● EXERCISE PROMPT
Transcribe, exactly as they appear, only the lines from the one holding "The height and" through the end of the entries below.

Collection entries
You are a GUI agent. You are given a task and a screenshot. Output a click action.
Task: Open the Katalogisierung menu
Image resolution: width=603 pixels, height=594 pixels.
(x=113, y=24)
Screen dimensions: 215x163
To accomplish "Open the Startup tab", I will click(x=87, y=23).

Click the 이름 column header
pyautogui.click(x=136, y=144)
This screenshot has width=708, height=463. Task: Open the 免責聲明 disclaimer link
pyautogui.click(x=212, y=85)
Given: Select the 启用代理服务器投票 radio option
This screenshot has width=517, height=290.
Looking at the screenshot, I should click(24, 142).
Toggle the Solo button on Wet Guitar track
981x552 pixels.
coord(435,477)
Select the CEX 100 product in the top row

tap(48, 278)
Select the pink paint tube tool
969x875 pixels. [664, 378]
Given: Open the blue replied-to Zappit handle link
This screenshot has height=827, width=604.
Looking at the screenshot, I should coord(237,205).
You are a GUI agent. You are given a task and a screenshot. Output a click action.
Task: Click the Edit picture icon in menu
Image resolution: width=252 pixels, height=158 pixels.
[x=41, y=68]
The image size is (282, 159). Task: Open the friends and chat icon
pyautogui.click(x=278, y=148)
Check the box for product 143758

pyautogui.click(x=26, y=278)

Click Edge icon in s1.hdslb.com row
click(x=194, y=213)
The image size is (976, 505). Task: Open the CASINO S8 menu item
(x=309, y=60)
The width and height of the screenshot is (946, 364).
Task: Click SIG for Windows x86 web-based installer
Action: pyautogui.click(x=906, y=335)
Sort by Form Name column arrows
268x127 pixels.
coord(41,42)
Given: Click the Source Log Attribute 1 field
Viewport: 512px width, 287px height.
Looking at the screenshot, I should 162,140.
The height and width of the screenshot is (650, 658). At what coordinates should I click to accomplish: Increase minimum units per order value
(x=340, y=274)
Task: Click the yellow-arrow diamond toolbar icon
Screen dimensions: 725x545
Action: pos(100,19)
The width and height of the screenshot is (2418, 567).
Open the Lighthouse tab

● SOLUTION FOR THIS EXERCISE
The height and width of the screenshot is (650, 658). At what coordinates should I click to accomplish: Increase minimum units per order value
(x=340, y=274)
Task: Click the yellow-arrow diamond toolbar icon
Screen dimensions: 725x545
Action: pos(100,19)
The width and height of the screenshot is (2418, 567).
Open the Lighthouse tab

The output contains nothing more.